I missed a catalog offering of this flyer by a Kanda print shop in 2007. There was a frenzy of requests, and it went to the first caller.

The print shows the intimate relationship between woodblock publishing and tea-house entertainment -- while the Matsuki Heikichi household exemplifies how families reached across class lines to provide themselves with successor heirs.

Waseda Library write-up

A write-up on this flyer, posted in the Nishigaki Bunko section of Waseda Library's old and rare book collection, identifies it as that of a 書物錦絵問屋 ("Book and Nishiki-e Wholesaler"), and identifies the producer as 大黒屋 (松木平吉) ("Daikokuya (Matsumoto [sic = Matsuki] Heikichi)").

The other particulars in the Waseda write-up are as follows (retrieved 27 June 2009).

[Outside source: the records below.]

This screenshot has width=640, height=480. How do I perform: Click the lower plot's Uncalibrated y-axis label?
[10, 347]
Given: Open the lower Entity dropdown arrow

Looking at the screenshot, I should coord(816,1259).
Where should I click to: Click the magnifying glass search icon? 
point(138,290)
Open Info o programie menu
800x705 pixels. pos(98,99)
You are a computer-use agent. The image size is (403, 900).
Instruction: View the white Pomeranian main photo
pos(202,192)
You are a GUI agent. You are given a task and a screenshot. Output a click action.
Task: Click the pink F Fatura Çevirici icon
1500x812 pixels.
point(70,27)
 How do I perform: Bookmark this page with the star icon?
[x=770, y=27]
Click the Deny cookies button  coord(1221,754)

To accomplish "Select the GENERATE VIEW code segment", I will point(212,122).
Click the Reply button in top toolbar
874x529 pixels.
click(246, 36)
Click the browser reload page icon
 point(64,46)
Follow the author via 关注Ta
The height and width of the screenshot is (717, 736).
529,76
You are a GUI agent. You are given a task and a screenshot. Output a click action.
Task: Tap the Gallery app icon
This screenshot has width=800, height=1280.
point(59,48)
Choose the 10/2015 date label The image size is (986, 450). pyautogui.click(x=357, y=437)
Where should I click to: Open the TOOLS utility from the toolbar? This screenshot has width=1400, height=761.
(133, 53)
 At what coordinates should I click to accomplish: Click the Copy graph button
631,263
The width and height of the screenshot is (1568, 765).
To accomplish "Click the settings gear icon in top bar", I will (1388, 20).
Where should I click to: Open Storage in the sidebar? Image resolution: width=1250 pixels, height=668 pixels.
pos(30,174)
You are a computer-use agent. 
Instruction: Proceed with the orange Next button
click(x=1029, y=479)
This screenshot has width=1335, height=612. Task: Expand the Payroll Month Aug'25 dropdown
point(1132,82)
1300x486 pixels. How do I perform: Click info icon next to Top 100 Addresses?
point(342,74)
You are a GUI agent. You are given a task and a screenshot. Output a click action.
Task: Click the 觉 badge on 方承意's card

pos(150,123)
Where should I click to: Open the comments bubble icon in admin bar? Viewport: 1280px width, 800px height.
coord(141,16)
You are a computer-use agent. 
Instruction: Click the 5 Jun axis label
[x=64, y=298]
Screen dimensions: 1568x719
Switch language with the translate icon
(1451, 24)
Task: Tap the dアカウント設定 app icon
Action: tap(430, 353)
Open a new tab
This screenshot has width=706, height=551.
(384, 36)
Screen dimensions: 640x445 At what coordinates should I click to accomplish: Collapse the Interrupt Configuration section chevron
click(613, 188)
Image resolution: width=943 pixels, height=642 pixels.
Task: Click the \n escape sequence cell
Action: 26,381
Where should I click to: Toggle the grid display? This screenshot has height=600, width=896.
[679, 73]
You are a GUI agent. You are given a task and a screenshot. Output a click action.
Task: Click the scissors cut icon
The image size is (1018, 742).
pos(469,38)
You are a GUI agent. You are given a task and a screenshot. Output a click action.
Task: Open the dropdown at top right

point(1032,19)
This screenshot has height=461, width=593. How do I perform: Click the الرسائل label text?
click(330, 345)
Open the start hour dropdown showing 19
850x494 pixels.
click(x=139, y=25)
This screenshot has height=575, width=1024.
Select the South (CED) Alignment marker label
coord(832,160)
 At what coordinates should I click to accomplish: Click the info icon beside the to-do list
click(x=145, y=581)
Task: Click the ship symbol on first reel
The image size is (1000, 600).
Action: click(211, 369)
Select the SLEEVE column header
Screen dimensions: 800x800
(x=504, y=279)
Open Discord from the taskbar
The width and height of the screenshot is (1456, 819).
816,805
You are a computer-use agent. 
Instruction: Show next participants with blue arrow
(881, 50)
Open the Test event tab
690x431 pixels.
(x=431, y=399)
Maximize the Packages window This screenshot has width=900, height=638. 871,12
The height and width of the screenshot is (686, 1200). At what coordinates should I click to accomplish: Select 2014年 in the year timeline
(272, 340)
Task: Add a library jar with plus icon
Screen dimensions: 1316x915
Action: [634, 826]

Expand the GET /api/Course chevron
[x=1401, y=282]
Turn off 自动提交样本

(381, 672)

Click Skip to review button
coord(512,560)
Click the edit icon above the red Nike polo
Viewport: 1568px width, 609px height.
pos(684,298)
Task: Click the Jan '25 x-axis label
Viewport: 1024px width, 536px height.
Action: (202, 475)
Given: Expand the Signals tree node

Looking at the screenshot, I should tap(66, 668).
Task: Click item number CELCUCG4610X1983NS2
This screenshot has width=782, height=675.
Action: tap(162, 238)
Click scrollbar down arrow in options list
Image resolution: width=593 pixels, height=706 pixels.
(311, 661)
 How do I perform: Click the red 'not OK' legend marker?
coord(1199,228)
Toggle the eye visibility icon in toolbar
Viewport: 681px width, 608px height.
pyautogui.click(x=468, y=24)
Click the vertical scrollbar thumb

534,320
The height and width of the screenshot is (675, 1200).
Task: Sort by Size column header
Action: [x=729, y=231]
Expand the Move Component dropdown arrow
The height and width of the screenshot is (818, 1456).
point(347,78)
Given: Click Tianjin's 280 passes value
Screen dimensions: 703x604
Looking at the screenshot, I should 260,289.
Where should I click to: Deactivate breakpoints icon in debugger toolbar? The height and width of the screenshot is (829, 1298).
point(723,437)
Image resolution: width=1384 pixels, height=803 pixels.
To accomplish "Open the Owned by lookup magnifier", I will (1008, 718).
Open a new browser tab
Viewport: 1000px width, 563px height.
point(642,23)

制作刊行年等: ; 出版地等:東京 ; 請求記号:文庫10 8020 33 ; 材質: ; 数量:1枚 ; 大きさ:25×33cm ; 解説文:明和元年(1764)創業の書物錦絵問屋「大黒屋」の広告。古い肉筆画の摸版を作り欧米各国に輸出して大好評を得たとあるから、木版の版元でもあったようだ。中央の図は「紅絵売り」。紅摺りの美人画や役者絵を売り歩いた江戸の風俗を示している。; Tokyo ; 1 sheet ; 25×33cm ; Ad for Daikokuya, a book and nishiki-e wholesale shop founded in 1764. This shop was apparently a publisher as well, because the ad says its reproductions of old original paintings were exported to the United States and Europe where they were enthusiastically received. The illustration features a sketch of a hawker of aka-e (mainly red-colored, gaudy nishiki-e) of beautiful women and Kabuki actors, giving a glimpse of popular Edo culture.

The English version is accurate enough -- although 欧米 (Ō-Bei) is more generally "Europe and America".